We test long-lived assets for impairment at a significantly lower level than the level at which we test goodwill for impairment.  In markets where we do not produce downstream products (e.g. ready-mixed concrete and asphalt mix), the lowest level of largely independent identifiable cash flows is at the individual aggregates operation or a collection of aggregates operations collectively serving a local market. The lowest level of largely independent identifiable cash flows in markets where we are vertically integrated varies to some degree by market, as noted below.  However, in all markets where we are vertically integrated, the cash flows of our downstream and upstream businesses are not largely independently identifiable as the selling price of the upstream products (aggregates and cement) determines the profitability of the downstream business.

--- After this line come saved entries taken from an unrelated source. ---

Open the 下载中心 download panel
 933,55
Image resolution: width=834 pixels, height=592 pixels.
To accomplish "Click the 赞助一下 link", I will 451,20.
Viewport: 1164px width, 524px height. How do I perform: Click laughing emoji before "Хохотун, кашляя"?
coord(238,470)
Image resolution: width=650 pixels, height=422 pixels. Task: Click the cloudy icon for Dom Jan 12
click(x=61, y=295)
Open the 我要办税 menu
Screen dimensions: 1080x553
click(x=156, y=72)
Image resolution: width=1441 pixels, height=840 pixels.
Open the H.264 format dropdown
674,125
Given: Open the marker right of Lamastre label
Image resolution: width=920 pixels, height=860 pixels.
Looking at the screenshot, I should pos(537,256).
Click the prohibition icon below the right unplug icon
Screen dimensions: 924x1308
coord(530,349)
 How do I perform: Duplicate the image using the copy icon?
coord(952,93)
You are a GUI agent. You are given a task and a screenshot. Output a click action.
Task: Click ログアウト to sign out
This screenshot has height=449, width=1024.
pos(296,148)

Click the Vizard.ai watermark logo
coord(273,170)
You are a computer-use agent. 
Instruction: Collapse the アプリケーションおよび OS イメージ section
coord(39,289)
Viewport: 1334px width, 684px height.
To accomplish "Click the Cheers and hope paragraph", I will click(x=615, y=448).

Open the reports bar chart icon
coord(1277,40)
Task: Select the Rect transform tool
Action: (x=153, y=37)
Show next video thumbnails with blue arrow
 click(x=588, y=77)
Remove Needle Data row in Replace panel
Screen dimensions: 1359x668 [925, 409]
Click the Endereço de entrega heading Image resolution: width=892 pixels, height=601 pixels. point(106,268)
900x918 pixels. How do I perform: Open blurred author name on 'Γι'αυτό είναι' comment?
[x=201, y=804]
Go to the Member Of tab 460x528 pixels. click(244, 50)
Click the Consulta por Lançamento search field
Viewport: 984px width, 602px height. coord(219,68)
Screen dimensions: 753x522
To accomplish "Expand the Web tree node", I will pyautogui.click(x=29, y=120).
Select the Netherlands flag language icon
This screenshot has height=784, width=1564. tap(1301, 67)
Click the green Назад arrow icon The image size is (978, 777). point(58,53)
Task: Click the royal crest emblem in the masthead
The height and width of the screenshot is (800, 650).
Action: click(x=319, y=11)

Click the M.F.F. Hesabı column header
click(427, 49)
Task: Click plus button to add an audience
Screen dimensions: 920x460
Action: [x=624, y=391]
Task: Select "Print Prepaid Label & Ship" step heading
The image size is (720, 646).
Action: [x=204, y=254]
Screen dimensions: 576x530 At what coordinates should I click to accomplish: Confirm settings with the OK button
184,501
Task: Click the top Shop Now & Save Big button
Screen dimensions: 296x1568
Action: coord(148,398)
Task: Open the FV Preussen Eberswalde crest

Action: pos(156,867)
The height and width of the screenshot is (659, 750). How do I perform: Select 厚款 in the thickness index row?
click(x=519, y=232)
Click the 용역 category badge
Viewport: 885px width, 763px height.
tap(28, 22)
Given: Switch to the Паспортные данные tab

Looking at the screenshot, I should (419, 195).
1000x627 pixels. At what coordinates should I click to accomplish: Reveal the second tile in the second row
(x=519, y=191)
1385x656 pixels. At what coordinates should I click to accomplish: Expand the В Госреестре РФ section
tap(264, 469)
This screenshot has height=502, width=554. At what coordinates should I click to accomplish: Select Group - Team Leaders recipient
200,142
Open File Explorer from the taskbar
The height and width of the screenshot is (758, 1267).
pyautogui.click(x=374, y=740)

Our business strategy is based on our strength in aggregates. Aggregates are used in all types of construction and in the production of asphalt mix and ready-mixed concrete. We are vertically integrated in certain markets where the competitive landscape for aggregates necessitates that we produce one or both downstream products. Our Concrete segment relies on our aggregates production locations and our single cement plant to supply raw materials, functioning as customers to our aggregates and cement operations.  Our Asphalt Mix segment relies on our aggregates production locations to supply raw materials, functioning as customers to our aggregates. Virtually all the aggregates requirements of our Asphalt Mix and Concrete segments are provided through our Aggregates segment. Whether sold to an external customer or used internally in the production of asphalt mix and ready-mixed concrete, 96% of our total revenues are tied to our aggregates business.  By weight, aggregates comprise approximately 95% of asphalt mix and 78% of ready-mixed concrete.  It is a long-standing practice to supply aggregates and cement to the downstream operations at prices approximating those charged to unaffiliated customers using the product in similar applications.

The following analysis illustrates how we identify the lowest level of largely independent identifiable cash flows in markets where we offer downstream products. Each division described below contains numerous long-lived asset groups.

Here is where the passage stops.